TO DO >> Your answer should be exactly the lines from the one that contains "The height and width of the screenshot is (444, 592)." through the final line of the entries below, and nothing else.

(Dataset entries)
────────────────

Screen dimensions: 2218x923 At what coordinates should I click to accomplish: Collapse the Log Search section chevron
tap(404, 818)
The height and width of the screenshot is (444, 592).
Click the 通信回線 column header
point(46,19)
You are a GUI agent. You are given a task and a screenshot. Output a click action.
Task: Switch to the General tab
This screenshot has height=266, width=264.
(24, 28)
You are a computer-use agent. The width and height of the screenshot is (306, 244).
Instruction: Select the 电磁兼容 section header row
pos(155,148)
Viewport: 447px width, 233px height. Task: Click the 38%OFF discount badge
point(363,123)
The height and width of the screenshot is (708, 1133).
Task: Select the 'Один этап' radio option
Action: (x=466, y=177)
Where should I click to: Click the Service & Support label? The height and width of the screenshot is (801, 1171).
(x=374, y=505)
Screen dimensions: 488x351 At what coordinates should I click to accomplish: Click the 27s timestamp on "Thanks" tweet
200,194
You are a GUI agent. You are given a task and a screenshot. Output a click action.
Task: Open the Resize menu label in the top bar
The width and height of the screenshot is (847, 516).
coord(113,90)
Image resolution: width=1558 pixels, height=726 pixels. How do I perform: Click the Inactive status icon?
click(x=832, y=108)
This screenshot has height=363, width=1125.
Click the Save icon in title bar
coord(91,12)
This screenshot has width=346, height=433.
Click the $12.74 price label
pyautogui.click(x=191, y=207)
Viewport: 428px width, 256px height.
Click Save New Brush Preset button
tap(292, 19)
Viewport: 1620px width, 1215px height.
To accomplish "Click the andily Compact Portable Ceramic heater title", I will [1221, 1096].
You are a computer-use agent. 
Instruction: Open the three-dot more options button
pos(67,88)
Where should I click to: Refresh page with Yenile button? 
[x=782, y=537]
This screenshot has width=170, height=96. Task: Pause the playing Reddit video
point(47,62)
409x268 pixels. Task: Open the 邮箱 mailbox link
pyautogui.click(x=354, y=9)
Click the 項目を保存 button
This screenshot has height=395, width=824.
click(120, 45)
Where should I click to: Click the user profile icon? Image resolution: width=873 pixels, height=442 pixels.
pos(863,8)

────────────────

THE COMPLETED TASK >>
The height and width of the screenshot is (444, 592).
Click the 通信回線 column header
point(46,19)
You are a GUI agent. You are given a task and a screenshot. Output a click action.
Task: Switch to the General tab
This screenshot has height=266, width=264.
(24, 28)
You are a computer-use agent. The width and height of the screenshot is (306, 244).
Instruction: Select the 电磁兼容 section header row
pos(155,148)
Viewport: 447px width, 233px height. Task: Click the 38%OFF discount badge
point(363,123)
The height and width of the screenshot is (708, 1133).
Task: Select the 'Один этап' radio option
Action: (x=466, y=177)
Where should I click to: Click the Service & Support label? The height and width of the screenshot is (801, 1171).
(x=374, y=505)
Screen dimensions: 488x351 At what coordinates should I click to accomplish: Click the 27s timestamp on "Thanks" tweet
200,194
You are a GUI agent. You are given a task and a screenshot. Output a click action.
Task: Open the Resize menu label in the top bar
The width and height of the screenshot is (847, 516).
coord(113,90)
Image resolution: width=1558 pixels, height=726 pixels. How do I perform: Click the Inactive status icon?
click(x=832, y=108)
This screenshot has height=363, width=1125.
Click the Save icon in title bar
coord(91,12)
This screenshot has width=346, height=433.
Click the $12.74 price label
pyautogui.click(x=191, y=207)
Viewport: 428px width, 256px height.
Click Save New Brush Preset button
tap(292, 19)
Viewport: 1620px width, 1215px height.
To accomplish "Click the andily Compact Portable Ceramic heater title", I will [1221, 1096].
You are a computer-use agent. 
Instruction: Open the three-dot more options button
pos(67,88)
Where should I click to: Refresh page with Yenile button? 
[x=782, y=537]
This screenshot has width=170, height=96. Task: Pause the playing Reddit video
point(47,62)
409x268 pixels. Task: Open the 邮箱 mailbox link
pyautogui.click(x=354, y=9)
Click the 項目を保存 button
This screenshot has height=395, width=824.
click(120, 45)
Where should I click to: Click the user profile icon? Image resolution: width=873 pixels, height=442 pixels.
pos(863,8)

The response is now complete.